People lose teeth all the time. There are several possible reasons:
- Gum disease
Whatever the reason for losing your teeth, they may need to be replaced, both for aesthetic and functional reasons. Old fashioned methods for replacement include dentures and bridges and though these may still be suitable in some cases, for many patients implants are the clear solution
What Is A Dental Implant?
A dental implant is typically a small screw shaped attachment usually made from titanium. It is inserted within the jawbone to take the place of a missing root. Once the implant has fused (osseointegrated) a replacement tooth can be secured to the top of the implant. This new tooth can look, feel and perform just like a natural tooth. It is also possible to use multiple implants in order to support a denture or bridge if several or all teeth are missing.
- Comfort- implant supported replacement teeth are more comfortable than conventional dentures because there is no slipping or movement. This eliminates some of the key worries of denture wearers and improves self confidence
- Safer- dental implants are safer for your natural teeth than conventional bridgework as they remove the need to grind down healthy teeth
- Bone- when teeth are lost the alveolar bone which would hold the tooth in place gradually shrinks. This may not be noticeable where only one or two teeth are missing. However, if several teeth are lost it can begin to affect the shape and structure of the face. Implants placed into the bone help to maintain its structure.
How Many Teeth Can Be Supported By Implants?
All the common forms of tooth replacement, such as bridges or dentures can be replaced by dental implants.
If you are missing just one natural tooth, then one implant is normally all that will be needed, bigger spaces created by two or more missing teeth do not always need one implant per tooth; however the exact number of implants will depend upon the quality and volume of bone at each potential implant site.
The bone in the lower jaw is usually stronger than the upper.
If you have no teeth in the lower jaw, and are not yet ready for multiple implant placements, a conventional lower denture can be considerably improved with two implants placed beneath the front section – this is called an ‘overdenture’.
The same overdenture concept when used to treat the upper jaw will usually require more implants as the bone is generally softer. Implant-supported overdentures, just like conventional dentures are still removed for daily cleaning, however, once back in the mouth, the implants make them much more stable.
Am I Suitable For Dental Implants?
Dental implants can be placed in patients of any age (with fully developed jawbones), provided that they have a sufficient quantity and quality of bone tissue available.
At church stretton Dental Practice we will carry out a full assessment to spot any potential difficulties. If there are any signs of gum disease or decay, these must first be treated.
If you have good general health then dental implants will almost certainly work for you. However, habits such as heavy drinking or smoking can increase the number of problems associated with initial healing and thereafter may negatively influence the long-term health of gum and bone surrounding each implant.
What Does It Involve?
The implant process involves several steps that normally take place over a period of three to nine months. Although the actual treatment methods can vary a typical process normally involves:
At initial consultation alternatives will be discussed, these usually include:
- No treatment
The feasibility of providing implants will then be discussed. X-rays may be taken along with models.

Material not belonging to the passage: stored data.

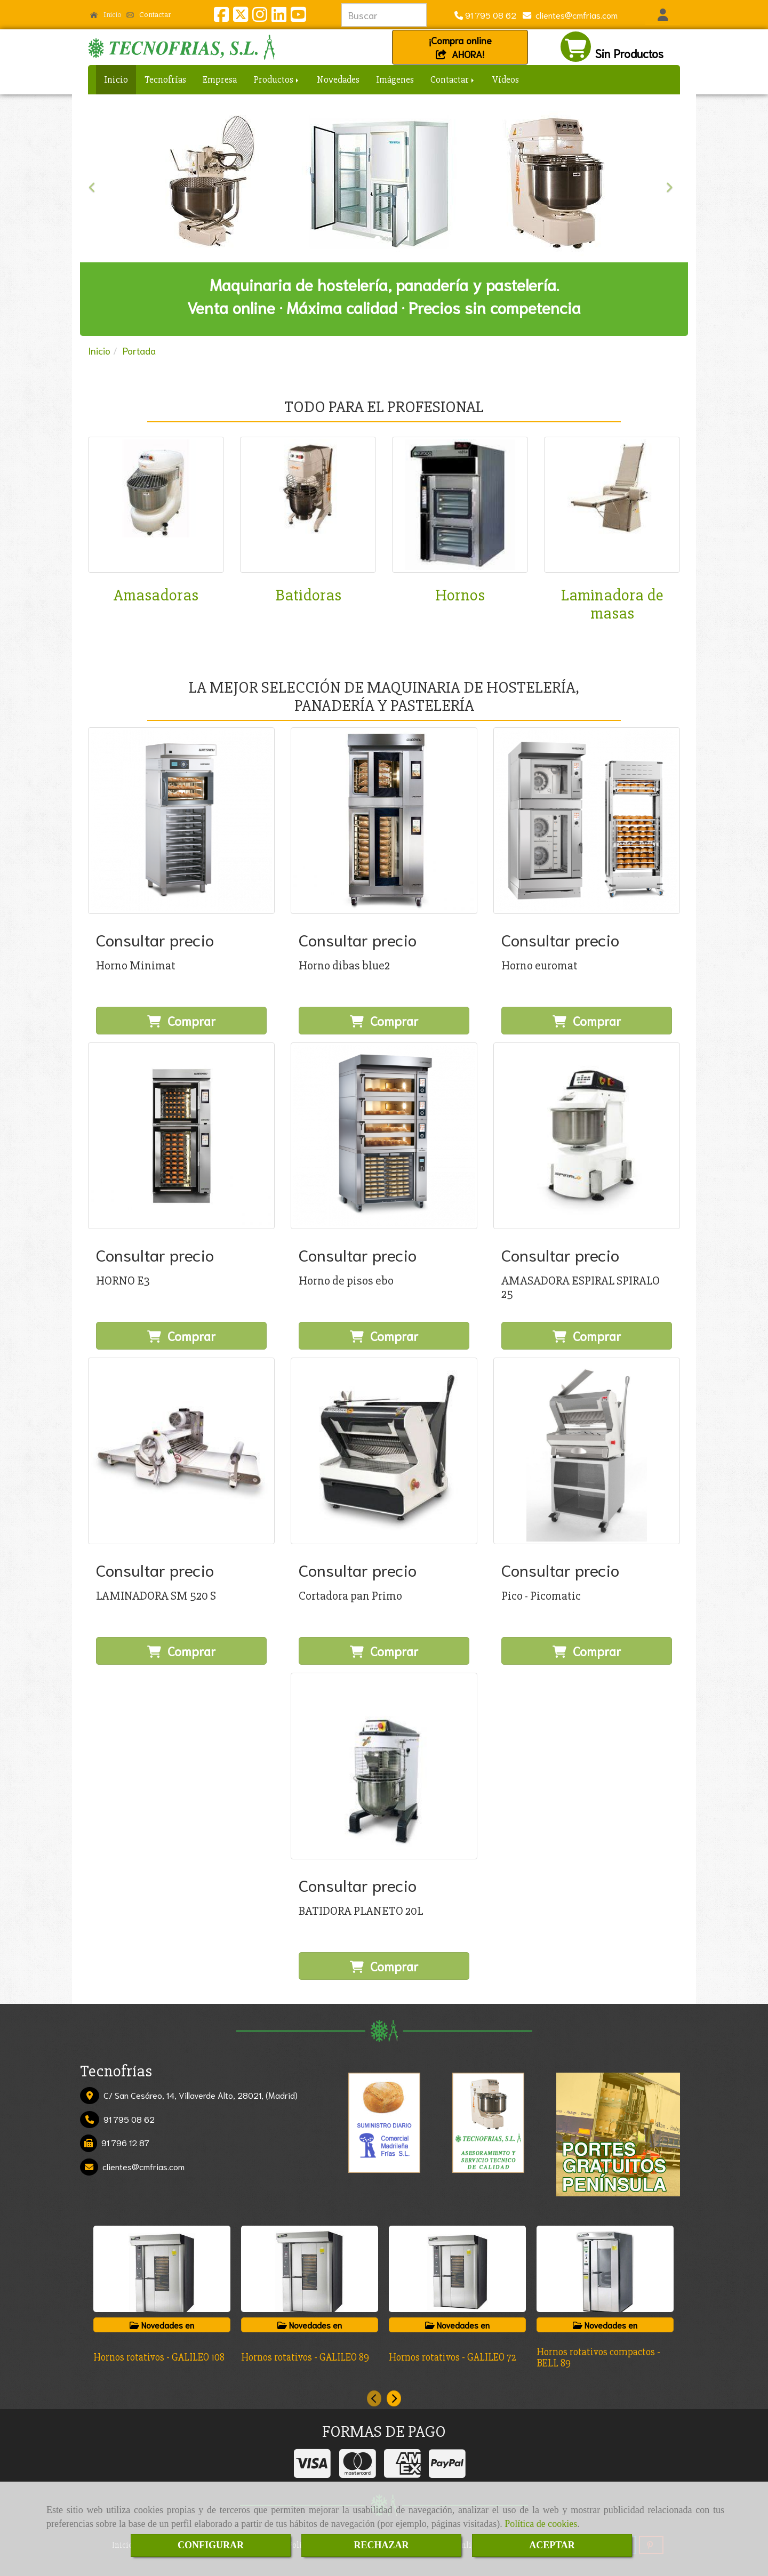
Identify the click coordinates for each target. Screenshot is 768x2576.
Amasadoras (156, 595)
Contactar (148, 14)
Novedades (338, 79)
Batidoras (308, 595)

A relatively simple surgical procedure that can be performed under sterile conditions in a dental surgery under local anaesthesia. If during assessment bone is judged to be deficient, a number of options are available for regeneration.
Although some implants can be loaded into function immediately or early, it is common for a period of three months or more to be allowed for the bone to fully integrate before loading. A denture or simple adhesive bridge can often be worn as a temporary measure during this healing phase.
Once the implants have fused (integrated) they may need to be uncovered and brought into function. There are a variety of possible restorations ranging from a single crown, small or large bridge, or a removable overdenture clipped to the implants.
Following completion the implants will require regular and thorough cleaning as instructed by the dentist. Regular check ups are needed to monitor the soft tissue, bone levels and integrity of the restoration.
How Long Do The Implants Last?
Dental implants have been used for over 30 years to replace missing teeth and they can last a lifetime depending on how well you look after them. Careful dental hygiene and regular check ups will prolong the life of your implants.
Are The Implants Painful?
Patients are often surprised at how little discomfort they feel during and after implant placement.
There maybe an initial swelling and soreness but this should not interfere with daily life. Often patients are back at work the following day.
An implant can be used to replace a single missing tooth
Implants can also be used to replace multiple missing teeth. In the image above, for example, two Straumann implants have been placed in order to restore a three tooth space with a bridge
Implants can also be used to support and fix full dentures in order to provide better comfort and fit.